Are we inescapably governed by OUGHT — yes, even in argument we are forced to understand that we are impelled by the oughtness of truth and avoidance of error and falsity. In the which the guiding impulse is provided by the voice of conscience. Which is a major mental faculty, and which raises the point that to infer or imply that conscience on the whole is delusional about this central message then grand delusion stands let loose in our world of reasoned thought, undermining credibility of mind. In short, we must accept the testimony of conscience on this pivotal matter on pain of absurdity.

We live in a world in which we credibly are responsibly and rationally free, morally governed and so under the rule of OUGHT. The rule of evident core principles of a moral law of our nature.
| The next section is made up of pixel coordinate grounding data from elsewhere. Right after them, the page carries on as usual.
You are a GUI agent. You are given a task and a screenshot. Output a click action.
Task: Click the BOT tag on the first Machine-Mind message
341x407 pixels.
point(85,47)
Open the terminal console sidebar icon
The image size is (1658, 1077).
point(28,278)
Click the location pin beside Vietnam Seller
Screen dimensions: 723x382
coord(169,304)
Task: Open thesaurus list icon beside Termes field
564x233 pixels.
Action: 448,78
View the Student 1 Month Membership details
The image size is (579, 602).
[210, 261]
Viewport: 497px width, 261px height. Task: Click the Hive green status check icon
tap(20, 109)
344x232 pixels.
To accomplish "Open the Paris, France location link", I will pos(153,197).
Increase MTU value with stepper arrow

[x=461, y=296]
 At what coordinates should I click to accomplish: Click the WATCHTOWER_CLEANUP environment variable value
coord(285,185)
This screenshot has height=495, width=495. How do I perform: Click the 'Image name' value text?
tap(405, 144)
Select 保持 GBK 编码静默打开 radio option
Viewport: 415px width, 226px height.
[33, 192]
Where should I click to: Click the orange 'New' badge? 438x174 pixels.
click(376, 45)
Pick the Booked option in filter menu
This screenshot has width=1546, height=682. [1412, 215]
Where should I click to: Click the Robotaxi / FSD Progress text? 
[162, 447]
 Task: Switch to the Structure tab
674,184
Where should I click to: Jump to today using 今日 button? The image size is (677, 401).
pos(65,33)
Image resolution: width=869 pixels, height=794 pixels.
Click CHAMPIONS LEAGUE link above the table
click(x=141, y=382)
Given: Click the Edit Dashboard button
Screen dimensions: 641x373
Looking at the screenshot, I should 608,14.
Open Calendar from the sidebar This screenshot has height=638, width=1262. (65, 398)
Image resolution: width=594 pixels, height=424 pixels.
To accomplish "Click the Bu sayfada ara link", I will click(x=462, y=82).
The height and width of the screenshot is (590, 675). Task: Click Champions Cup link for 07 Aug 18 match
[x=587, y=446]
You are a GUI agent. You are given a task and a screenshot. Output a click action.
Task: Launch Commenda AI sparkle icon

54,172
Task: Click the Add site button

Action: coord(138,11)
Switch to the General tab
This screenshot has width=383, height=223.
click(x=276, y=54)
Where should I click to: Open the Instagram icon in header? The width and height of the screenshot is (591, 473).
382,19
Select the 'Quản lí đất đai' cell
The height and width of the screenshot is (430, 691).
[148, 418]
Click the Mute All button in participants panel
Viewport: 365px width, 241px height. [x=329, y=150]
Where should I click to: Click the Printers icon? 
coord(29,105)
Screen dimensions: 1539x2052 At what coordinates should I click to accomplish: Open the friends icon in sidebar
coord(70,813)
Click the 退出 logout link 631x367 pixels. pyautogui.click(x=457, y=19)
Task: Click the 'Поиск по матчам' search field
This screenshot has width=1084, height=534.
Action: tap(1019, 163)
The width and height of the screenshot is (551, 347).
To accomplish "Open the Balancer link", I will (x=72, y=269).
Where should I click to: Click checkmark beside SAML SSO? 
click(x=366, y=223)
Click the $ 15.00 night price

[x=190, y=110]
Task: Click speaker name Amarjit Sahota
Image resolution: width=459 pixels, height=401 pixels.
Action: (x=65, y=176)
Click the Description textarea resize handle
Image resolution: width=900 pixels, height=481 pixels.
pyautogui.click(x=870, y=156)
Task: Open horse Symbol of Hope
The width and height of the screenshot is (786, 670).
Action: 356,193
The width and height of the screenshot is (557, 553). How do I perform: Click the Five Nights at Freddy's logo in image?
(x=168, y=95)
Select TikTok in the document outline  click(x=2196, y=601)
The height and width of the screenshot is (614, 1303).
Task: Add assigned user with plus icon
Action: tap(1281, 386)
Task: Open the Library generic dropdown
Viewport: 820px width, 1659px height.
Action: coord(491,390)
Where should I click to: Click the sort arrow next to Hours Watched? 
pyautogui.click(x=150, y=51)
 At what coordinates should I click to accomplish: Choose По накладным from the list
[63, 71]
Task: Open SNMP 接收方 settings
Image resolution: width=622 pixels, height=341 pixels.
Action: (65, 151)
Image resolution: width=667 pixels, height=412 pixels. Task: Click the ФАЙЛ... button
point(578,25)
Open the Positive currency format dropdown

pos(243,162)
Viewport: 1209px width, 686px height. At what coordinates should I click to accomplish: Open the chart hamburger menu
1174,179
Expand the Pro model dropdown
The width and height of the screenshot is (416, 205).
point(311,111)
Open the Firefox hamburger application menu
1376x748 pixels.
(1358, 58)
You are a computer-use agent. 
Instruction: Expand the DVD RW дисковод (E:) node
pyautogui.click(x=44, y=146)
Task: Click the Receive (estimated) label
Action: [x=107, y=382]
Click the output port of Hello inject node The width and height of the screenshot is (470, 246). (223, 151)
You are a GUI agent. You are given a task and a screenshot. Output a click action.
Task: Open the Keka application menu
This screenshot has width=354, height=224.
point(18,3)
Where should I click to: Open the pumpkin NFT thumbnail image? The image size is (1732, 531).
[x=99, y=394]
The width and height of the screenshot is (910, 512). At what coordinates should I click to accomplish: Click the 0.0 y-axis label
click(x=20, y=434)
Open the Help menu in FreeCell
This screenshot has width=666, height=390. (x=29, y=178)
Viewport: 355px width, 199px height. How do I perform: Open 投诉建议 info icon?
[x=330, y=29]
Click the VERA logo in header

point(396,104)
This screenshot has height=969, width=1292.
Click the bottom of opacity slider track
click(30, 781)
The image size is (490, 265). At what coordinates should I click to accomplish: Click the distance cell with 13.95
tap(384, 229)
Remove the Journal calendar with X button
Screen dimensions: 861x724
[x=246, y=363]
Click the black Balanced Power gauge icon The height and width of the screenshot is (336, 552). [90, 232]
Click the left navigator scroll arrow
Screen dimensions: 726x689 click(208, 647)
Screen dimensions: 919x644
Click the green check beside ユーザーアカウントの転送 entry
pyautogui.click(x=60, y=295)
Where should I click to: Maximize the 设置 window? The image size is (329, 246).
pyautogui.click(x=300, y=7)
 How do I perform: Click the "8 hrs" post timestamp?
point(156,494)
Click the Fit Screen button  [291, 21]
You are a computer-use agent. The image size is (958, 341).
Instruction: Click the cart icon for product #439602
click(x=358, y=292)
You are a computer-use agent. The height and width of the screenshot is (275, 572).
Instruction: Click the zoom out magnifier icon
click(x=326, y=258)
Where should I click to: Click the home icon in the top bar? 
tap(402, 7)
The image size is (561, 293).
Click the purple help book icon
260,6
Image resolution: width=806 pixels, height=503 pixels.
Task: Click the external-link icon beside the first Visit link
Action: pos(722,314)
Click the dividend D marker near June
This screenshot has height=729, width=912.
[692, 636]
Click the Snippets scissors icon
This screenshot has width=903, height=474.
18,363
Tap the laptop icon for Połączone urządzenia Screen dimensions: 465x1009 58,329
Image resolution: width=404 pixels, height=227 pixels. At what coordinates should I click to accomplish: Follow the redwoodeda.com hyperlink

So also, a world in which at world-root level (the bridge cannot be effected at any subsequent level) there must be an IS capable of sustaining the weight of OUGHT. And after centuries of debates, it is clear that there is only one serious candidate: the inherently good creator God, a necessary and maximally great being worthy of our respect, loyalty and the reasonable service of doing the good in accord with our evident nature.

If you would doubt or dismiss this, simply provide a viable alternative: ___________________ (Predictably, you cannot.)

In that context, we can make sense of evil and of sometimes seemingly strange or unappealingly constraining moral rules in that further light. Namely, evil is the privation, frustration, wrenching out of proper end of what is good by nature of creation. So, we may discern the good and right from the bad and evil by its perverse tendencies that will also strongly tend to undermine the good ends that are evident to a reasonable mind. Often, such will not be instantly obvious, it sets up a seemingly attractive but slippery slope that leads to a hard crash with reality.

That is the context of Kant’s categorical imperative: evils use other persons as means to our ends, frustrating or wrenching out of course their proper fulfillment of their natural and good ends. Likewise, evils parasite off the general good, i.e. they profit from being the exception not the rule. Were lying and cheating or thievery and murder to become the rule, damage and harm would spread across the whole community, breaking it down.

seven_mountains_culture_agendachange_chall

This also obtains for the sexual order of our being.

It is quite evident that maleness and femaleness are complementary and are connected inherently to reproduction. Where, sound upbringing of children requires stable, committed families based on lifetime covenant of man and wife, mother and father. Where, families and clans come together in communities to further stabilise and protect this central end of humanity through the civil peace of justice.

When sexual attitudes, thoughts, expressions and behaviours are wrenched out of this context and are twisted away from such ends, it brings ever increasing privation to these ends. That holds for general sexual promiscuity, it holds for the porn plague, it holds for the divorce game, it holds for mass abortion, it holds for the attempts to warp our understanding of the proper use of sex organs under false colour of law and love, it holds for attempts to warp the definition of marriage under colour of law, it holds for the latest agenda item, to warp sense of sexual identity itself, equally under false colour of law.

Nor, can it be fairly, responsibly argued that “my genes MADE me do it.” (That claim, under false colours of science, and spread far and wide by the media and education systems, has done much harm.)

So, it is time to re-think; lest we find ourselves so far down mutually opposed slippery slopes that a hard crash with reality becomes inevitable.

And frankly, I have my doubts that such a crash can now be averted. Too many institutions have become too warped and manipulating.

But maybe we can soften the impact somewhat.

Maybe.>>

Headlined FTR, as food for thought. Onward discussions may continue in WJM’s thread. END

PS: Also cf 308 in the thread. Also 331.